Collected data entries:
————————
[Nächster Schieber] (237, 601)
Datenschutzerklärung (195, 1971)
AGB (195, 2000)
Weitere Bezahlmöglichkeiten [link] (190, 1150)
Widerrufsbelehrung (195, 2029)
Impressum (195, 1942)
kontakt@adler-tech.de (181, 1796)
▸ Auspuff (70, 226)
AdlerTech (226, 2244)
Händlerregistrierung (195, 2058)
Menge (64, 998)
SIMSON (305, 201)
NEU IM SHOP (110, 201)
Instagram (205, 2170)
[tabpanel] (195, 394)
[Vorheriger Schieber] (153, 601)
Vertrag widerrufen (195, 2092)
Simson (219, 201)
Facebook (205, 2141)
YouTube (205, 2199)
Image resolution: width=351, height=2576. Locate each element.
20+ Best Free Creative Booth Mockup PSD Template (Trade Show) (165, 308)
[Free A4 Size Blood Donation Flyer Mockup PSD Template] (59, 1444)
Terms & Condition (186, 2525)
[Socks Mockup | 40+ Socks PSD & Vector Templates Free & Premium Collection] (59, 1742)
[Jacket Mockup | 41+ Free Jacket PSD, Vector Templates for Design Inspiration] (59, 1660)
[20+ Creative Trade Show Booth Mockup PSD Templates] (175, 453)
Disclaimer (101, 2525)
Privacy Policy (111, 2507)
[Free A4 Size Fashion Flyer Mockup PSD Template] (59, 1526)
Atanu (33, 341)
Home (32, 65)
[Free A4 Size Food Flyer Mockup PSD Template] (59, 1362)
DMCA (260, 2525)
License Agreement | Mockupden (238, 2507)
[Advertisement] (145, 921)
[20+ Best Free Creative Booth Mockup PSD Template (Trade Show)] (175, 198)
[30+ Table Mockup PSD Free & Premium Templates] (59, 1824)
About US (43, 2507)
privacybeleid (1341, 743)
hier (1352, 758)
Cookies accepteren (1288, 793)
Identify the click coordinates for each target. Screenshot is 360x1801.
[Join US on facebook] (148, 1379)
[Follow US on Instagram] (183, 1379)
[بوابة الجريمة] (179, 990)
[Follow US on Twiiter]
————————
● **What is required**
The full set of entries, copied exactly, is the expected answer.

● **Task result**
[Nächster Schieber] (237, 601)
Datenschutzerklärung (195, 1971)
AGB (195, 2000)
Weitere Bezahlmöglichkeiten [link] (190, 1150)
Widerrufsbelehrung (195, 2029)
Impressum (195, 1942)
kontakt@adler-tech.de (181, 1796)
▸ Auspuff (70, 226)
AdlerTech (226, 2244)
Händlerregistrierung (195, 2058)
Menge (64, 998)
SIMSON (305, 201)
NEU IM SHOP (110, 201)
Instagram (205, 2170)
[tabpanel] (195, 394)
[Vorheriger Schieber] (153, 601)
Vertrag widerrufen (195, 2092)
Simson (219, 201)
Facebook (205, 2141)
YouTube (205, 2199)
Image resolution: width=351, height=2576. Locate each element.
20+ Best Free Creative Booth Mockup PSD Template (Trade Show) (165, 308)
[Free A4 Size Blood Donation Flyer Mockup PSD Template] (59, 1444)
Terms & Condition (186, 2525)
[Socks Mockup | 40+ Socks PSD & Vector Templates Free & Premium Collection] (59, 1742)
[Jacket Mockup | 41+ Free Jacket PSD, Vector Templates for Design Inspiration] (59, 1660)
[20+ Creative Trade Show Booth Mockup PSD Templates] (175, 453)
Disclaimer (101, 2525)
Privacy Policy (111, 2507)
[Free A4 Size Fashion Flyer Mockup PSD Template] (59, 1526)
Atanu (33, 341)
Home (32, 65)
[Free A4 Size Food Flyer Mockup PSD Template] (59, 1362)
DMCA (260, 2525)
License Agreement | Mockupden (238, 2507)
[Advertisement] (145, 921)
[20+ Best Free Creative Booth Mockup PSD Template (Trade Show)] (175, 198)
[30+ Table Mockup PSD Free & Premium Templates] (59, 1824)
About US (43, 2507)
privacybeleid (1341, 743)
hier (1352, 758)
Cookies accepteren (1288, 793)
Identify the click coordinates for each target. Screenshot is 360x1801.
[Join US on facebook] (148, 1379)
[Follow US on Instagram] (183, 1379)
[بوابة الجريمة] (179, 990)
[Follow US on Twiiter]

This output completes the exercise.